Tutorial 1.3. Placing the end-effector

The next step is to find a configuration of the robot so that the end effector respects a reference placement, i.e. position and orientation. The stake is to find a metric in SE(3) to continuously quantify the distance between two placements. There is no canonical metric in SE(3), i.e. no absolute way of weighting the position with respect to the orientation. Two metrics can be considered, namely the log in SE(3) or in R^3 x SE(3). The tutorial will guide you through the first choice.

The SE(3) and SO(3) logarithm are implemented in Pinocchio in the explog module.

from pinocchio.explog import log
from pinocchio import SE3
nu = log(SE3.Random())
nu_vec = nu.vector()

Question 6 Solve for the configuration that minimizes the norm of the logarithm of the difference between the end effector placement and the desired placement.

Optionally, try other metrics, like the log metric of R^3 x SO(3), or the Froebenius norm of the homogeneous matrix.

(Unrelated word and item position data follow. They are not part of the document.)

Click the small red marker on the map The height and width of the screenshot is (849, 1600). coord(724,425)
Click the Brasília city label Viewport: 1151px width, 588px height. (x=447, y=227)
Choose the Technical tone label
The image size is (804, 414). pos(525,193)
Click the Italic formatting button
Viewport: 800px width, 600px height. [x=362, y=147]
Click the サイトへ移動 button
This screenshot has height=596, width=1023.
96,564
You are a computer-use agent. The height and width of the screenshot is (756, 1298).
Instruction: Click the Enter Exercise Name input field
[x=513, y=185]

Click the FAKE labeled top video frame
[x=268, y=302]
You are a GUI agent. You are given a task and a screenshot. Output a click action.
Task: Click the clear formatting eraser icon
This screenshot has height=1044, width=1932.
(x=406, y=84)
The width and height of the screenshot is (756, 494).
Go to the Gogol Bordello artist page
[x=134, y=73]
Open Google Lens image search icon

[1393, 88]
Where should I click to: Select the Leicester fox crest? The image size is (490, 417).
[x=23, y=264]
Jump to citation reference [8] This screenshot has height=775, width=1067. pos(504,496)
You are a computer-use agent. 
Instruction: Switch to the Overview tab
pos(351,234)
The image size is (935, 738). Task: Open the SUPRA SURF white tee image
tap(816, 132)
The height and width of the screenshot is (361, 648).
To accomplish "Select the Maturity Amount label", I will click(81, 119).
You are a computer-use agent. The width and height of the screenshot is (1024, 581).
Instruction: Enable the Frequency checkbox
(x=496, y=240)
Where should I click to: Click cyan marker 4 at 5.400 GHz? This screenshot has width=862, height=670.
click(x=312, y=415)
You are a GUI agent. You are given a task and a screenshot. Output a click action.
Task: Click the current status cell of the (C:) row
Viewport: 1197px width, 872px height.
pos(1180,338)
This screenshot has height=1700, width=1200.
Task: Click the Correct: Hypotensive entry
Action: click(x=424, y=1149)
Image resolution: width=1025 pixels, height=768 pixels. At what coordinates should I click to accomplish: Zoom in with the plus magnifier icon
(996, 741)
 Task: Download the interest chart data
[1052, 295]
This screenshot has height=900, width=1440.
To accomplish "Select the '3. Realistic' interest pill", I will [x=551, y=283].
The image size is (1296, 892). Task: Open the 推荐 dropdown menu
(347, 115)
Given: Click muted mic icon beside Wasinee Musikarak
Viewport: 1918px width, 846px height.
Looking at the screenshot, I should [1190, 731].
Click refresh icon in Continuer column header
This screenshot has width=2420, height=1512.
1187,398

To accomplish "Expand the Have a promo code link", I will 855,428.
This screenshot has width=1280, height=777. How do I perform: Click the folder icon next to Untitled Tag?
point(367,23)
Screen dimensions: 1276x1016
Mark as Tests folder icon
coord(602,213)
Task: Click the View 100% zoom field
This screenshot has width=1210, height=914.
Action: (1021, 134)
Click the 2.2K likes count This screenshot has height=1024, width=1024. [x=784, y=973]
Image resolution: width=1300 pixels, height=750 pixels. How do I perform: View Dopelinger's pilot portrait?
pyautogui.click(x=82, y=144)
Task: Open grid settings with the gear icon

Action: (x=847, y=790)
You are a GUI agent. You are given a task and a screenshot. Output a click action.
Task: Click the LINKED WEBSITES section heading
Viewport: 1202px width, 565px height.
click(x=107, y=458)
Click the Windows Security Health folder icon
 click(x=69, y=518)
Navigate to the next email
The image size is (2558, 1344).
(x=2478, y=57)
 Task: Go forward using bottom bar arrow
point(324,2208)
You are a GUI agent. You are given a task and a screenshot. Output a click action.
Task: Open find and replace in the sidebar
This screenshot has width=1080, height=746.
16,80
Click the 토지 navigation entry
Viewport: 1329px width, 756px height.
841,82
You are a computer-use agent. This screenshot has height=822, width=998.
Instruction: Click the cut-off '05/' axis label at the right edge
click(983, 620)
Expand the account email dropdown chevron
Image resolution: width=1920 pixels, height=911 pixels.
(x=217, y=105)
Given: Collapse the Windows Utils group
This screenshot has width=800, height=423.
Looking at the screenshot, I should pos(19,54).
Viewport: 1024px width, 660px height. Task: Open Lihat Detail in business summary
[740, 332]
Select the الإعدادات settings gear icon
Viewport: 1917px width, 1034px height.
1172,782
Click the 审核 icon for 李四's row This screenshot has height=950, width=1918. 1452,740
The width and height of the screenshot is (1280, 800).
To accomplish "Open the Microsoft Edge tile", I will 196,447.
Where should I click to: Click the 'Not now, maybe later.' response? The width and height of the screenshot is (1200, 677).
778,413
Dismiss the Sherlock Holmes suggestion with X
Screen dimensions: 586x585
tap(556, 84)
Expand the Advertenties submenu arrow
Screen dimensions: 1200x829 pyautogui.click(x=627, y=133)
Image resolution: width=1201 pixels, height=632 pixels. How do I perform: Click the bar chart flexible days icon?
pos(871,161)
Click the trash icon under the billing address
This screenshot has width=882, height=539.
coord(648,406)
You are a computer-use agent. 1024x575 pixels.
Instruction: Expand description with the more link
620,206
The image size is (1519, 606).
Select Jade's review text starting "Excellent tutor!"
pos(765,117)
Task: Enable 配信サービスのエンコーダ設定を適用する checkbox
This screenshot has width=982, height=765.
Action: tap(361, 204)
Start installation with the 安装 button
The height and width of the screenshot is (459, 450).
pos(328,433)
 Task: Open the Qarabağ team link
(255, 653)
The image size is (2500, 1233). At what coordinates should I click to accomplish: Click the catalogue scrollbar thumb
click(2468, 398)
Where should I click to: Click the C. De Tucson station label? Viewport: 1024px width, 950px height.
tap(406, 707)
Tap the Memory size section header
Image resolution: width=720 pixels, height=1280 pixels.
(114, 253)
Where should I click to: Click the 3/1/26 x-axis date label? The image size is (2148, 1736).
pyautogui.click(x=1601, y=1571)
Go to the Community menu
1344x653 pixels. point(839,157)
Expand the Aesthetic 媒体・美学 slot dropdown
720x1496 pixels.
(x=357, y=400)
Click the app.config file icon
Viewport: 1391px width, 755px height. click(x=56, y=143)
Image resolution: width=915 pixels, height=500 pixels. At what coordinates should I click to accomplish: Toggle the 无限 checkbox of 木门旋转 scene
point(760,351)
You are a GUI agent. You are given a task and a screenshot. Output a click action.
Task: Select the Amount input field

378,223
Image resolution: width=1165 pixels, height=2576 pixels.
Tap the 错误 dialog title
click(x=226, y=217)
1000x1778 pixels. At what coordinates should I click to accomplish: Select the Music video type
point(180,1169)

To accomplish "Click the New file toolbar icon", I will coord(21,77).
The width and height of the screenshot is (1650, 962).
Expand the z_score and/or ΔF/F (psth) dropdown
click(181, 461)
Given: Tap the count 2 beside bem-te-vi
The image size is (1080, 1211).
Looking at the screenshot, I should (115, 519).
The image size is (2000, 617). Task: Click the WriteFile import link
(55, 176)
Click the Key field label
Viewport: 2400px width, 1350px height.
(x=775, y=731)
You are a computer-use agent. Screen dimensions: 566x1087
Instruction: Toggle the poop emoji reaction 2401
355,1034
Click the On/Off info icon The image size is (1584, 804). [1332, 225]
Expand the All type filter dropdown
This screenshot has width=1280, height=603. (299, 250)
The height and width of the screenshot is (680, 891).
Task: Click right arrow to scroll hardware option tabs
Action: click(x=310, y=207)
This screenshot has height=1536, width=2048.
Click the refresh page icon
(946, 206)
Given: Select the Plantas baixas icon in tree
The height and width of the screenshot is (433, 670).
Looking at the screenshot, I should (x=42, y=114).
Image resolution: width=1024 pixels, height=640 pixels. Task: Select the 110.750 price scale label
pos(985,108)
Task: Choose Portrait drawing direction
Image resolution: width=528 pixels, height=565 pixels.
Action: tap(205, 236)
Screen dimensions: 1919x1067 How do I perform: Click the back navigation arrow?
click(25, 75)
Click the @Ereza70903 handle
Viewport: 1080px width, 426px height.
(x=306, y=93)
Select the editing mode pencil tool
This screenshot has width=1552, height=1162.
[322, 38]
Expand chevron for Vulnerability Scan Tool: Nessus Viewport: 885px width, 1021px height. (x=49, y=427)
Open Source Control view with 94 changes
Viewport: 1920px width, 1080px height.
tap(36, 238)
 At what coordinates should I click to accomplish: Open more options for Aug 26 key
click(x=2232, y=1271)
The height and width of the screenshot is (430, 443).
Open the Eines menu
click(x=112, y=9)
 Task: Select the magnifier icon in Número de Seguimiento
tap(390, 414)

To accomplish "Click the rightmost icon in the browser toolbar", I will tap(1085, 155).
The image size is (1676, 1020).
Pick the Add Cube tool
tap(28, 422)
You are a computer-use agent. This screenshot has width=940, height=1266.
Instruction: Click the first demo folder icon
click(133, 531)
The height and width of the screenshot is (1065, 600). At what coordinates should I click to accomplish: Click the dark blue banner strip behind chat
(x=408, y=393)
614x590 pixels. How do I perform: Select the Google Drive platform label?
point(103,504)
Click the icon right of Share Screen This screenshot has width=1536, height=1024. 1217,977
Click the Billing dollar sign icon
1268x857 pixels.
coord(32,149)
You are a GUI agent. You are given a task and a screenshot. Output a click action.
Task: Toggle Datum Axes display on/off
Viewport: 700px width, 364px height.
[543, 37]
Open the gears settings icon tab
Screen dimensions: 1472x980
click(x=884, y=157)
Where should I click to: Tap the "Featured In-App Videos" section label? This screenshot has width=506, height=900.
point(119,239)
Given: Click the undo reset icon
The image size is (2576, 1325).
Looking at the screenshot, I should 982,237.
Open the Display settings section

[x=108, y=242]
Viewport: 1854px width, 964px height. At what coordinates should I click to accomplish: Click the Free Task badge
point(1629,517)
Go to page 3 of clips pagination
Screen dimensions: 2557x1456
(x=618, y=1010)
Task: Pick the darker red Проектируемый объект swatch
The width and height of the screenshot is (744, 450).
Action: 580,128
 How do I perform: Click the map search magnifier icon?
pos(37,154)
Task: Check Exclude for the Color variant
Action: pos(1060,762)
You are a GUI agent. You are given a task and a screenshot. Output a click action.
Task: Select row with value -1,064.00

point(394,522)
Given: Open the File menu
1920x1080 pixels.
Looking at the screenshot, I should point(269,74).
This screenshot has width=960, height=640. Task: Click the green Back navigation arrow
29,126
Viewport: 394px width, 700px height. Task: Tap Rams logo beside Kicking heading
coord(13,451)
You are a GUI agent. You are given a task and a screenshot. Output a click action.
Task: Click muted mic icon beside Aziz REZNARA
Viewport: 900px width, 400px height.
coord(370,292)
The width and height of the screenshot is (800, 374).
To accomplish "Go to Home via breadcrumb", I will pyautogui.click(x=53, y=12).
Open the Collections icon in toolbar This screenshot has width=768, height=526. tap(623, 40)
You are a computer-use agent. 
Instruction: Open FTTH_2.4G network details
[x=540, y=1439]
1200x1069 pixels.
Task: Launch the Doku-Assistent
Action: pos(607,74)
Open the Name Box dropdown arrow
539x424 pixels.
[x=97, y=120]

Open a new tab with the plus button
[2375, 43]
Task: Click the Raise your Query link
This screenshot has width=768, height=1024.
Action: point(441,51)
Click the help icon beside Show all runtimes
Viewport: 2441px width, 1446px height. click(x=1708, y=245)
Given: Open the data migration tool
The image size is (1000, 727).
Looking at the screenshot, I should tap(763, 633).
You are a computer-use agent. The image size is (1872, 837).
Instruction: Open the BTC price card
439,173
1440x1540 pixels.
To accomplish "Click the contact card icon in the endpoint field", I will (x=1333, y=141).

Tutorial 1.4. Working with a mobile robot

Until now, the tutorial only worked with a simple manipulator robot, i.e. whose configuration space is a real vector space. Consider now the humanoid robot, whose first joint is a free joint: it has 6 degrees of freedom (3 rotations, 3 translations) but its configuration vector is dimension 7. You can check it with robot.model.nq, that stores the dimension of the configuration, and robot.model.nv, that stores the dimension of the configuration velocity, i.e. the number of degrees of freedom. For the humanoid, nq = nv+1.

Indeed, the configuration coefficients 3 to 7 are indeed representing a quaternion. The additional constraint is that these 4 coefficients must be normalize.

Question 7 Display a configuration of the robot for which the norm of the quaternion is bigger than one (e.g. 2.0). What happens?

During the search, the solver must respect this constraint. A solution is to make this constraint explicit in the numerical program. However, we will start by an easier quick-and-dirty trick. With quaternions, the trick is simply to normalize any invalid quaternions. In the cost function, first normalize the quaternion before computing the cost due to the end-effector placement. An additional term should also be added to the cost function to avoid excessive drift of the quaternion norm, in particular with the norm going to 0.

Question 8 Use fmin_bfgs to compute a configuration respecting a given placement with the humanoid model, by normalizing the quaternion at each step.

Question 9 Do the same with the solver C-LSQ fmin_slsqp, with the explicit constraint that the norm of the quaternion must be 1.